-- Records supplied follows --
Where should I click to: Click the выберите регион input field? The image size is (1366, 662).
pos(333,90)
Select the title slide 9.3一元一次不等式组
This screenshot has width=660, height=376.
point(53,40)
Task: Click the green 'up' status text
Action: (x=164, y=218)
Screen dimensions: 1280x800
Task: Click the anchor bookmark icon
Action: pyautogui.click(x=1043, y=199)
-- Records supplied concluded --
§ Problem details: Nothing in the listing should be left out; repeat it exactly.

§ Answer section:
Where should I click to: Click the выберите регион input field? The image size is (1366, 662).
pos(333,90)
Select the title slide 9.3一元一次不等式组
This screenshot has width=660, height=376.
point(53,40)
Task: Click the green 'up' status text
Action: (x=164, y=218)
Screen dimensions: 1280x800
Task: Click the anchor bookmark icon
Action: pyautogui.click(x=1043, y=199)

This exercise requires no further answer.